I'm not the greatest fan of Gareth Roberts's comic strips, but I liked this. He's actually writing about something! He's having fun with language, contrasting Shakespeare's English with its modern equivalent. The poetry is lovely, but there's just as much playfulness with today's idiom. "And I was like 'What?' and she was like 'Yeah'..." It's full of nice touches, and of course the great thing about Gareth is that he has opinions. He doesn't merely trot out the party line about "Shakespeare was a god and we should worship him" (although he was and we should). He has Rose giving commentary, speaking up for every schoolchild who ever suffered through English lessons.
It's witty, on both a script and a plot level. It concludes with an emotional realisation, but it also gets a laugh out of undercutting its own Big Heartfelt Moment. I also love the fact that this is a story not about Shakespeare, but about a forgotten playwright who hated his guts and today isn't famous at all. As with Gareth's musings on the nature of mankind in Only Human, it's simultaneously a good joke and a serious point, in this case about the nature of fame and how we imagine we'll be remembered. Of course the Doctor and Rose do meet Shakespeare in the end, but he's not the main character. That's Robert Greene. I don't know anyone who likes the "it's pointless doing a historical story that's not about someone famous" philosophy, so I was tickled by the fact that this story feels almost like a deliberate commentary on it.
I also like the art. Mike Collins, David A. Roach and James Offredi have always been good at doing lively, colourful artwork, but I don't think they've ever done anything as atmospheric and characterful as this story's decaying, hate-racked Robert Greene. They also draw one of the liveliest William Shakespeares I can remember seeing in the comics medium, who's certainly far more interesting than the stuffed shirt we saw in Sandman. I've said before that I felt their lively, jolly art didn't always have the dramatic weight of Eccleston on TV, but here they've nailed it. He looks like the 9th Doctor, not a cartoon character.

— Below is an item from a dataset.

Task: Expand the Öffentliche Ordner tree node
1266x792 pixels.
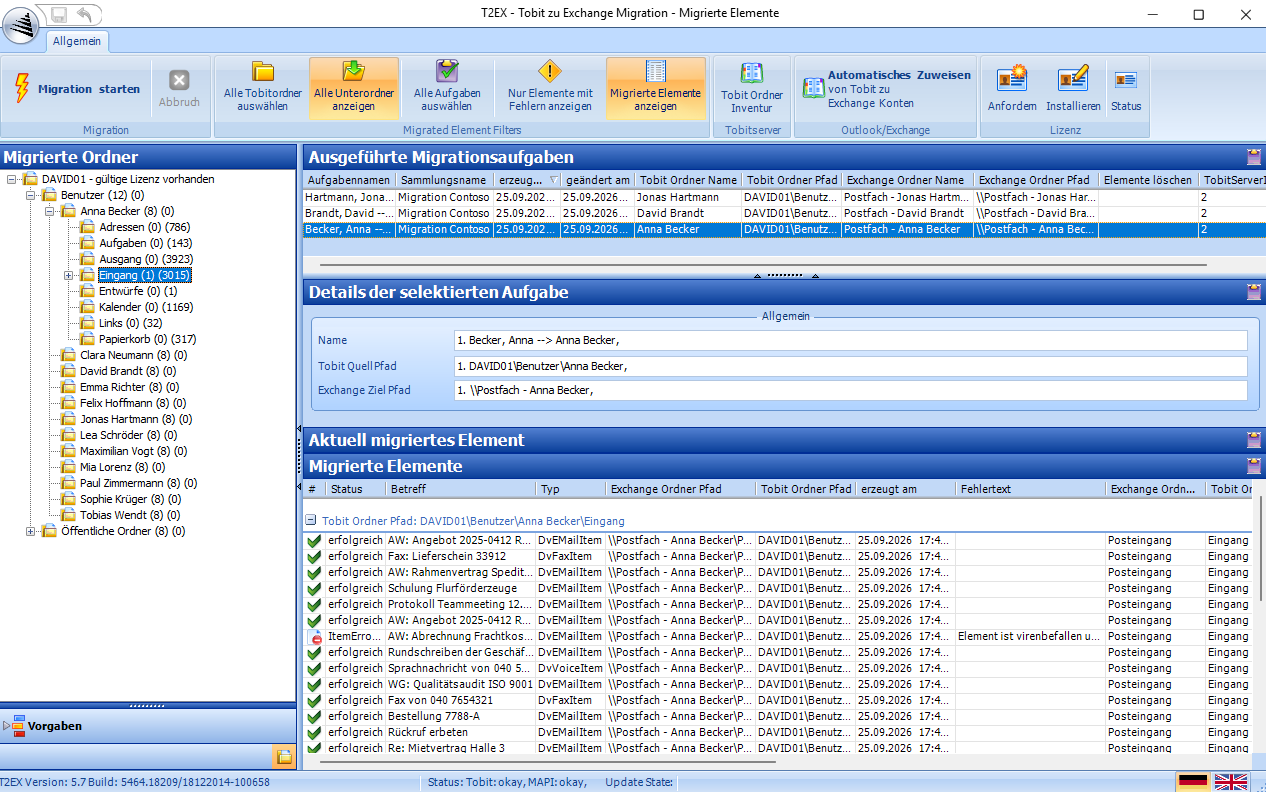Action: coord(30,531)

Incidentally this was DWM's first proper two-parter in over fifteen years, or more precisely since 1989. They'd also published The Keep (DWM 248-249) and Hunger From The Ends Of Time! (DWM 157-158), but the former was just a lead-in to their multiverse-straddling Dalek epic, Fire and Brimstone, while the latter was a reprint from The Incredible Hulk Presents and only ten pages long altogether to boot. Was it thought that you couldn't tell a worthwhile story in only two episodes? Within the writing styles espoused by DWM's comic strip in ages past that may even have been right, but here Gareth Roberts does impressively with this underused format. Admittedly he's been given nine-page episodes to play with instead of just seven or eight, but even so there's more story and life here than in quite a few three or four-parters I could mention.

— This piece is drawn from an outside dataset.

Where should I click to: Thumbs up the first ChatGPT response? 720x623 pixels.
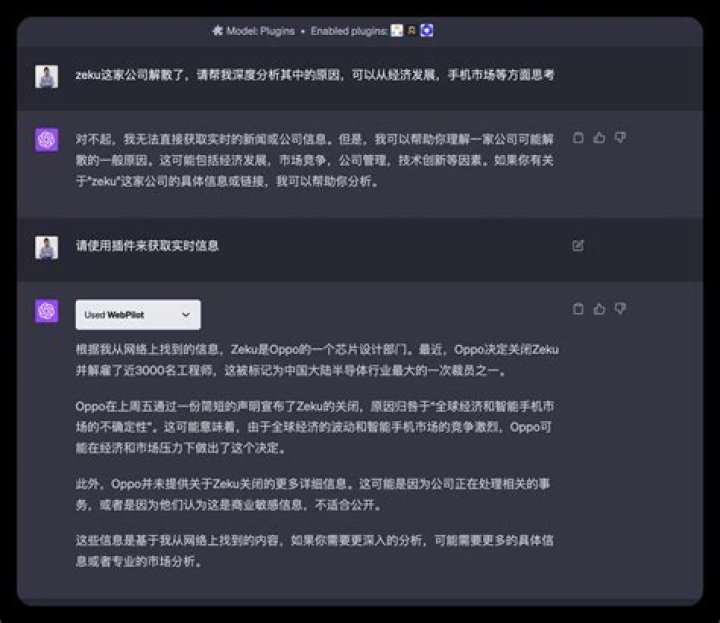tap(599, 138)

Despite my opinions of Gareth Roberts's comic strips, I must admit that he's been the bright spot in the wasteland that is official BBC Books policy regarding New Series Adventures. His writing is always full of character. He brings his casts vividly to life, nailing the 9th Doctor, Rose and Captain Jack to the page a million times better than anyone else to date, but furthermore his own personality always shines through. These qualities have been diluted in his comic strips, which only need scripts instead of full prose, but A Groatsworth of Wit is one of his finest efforts. It's sly, lively and in the end warm. Incidentally Gareth's written about this era before, with A Groatsworth of Wit being set in 1592 and The Plotters being set in 1605. That had some of his best writing, too.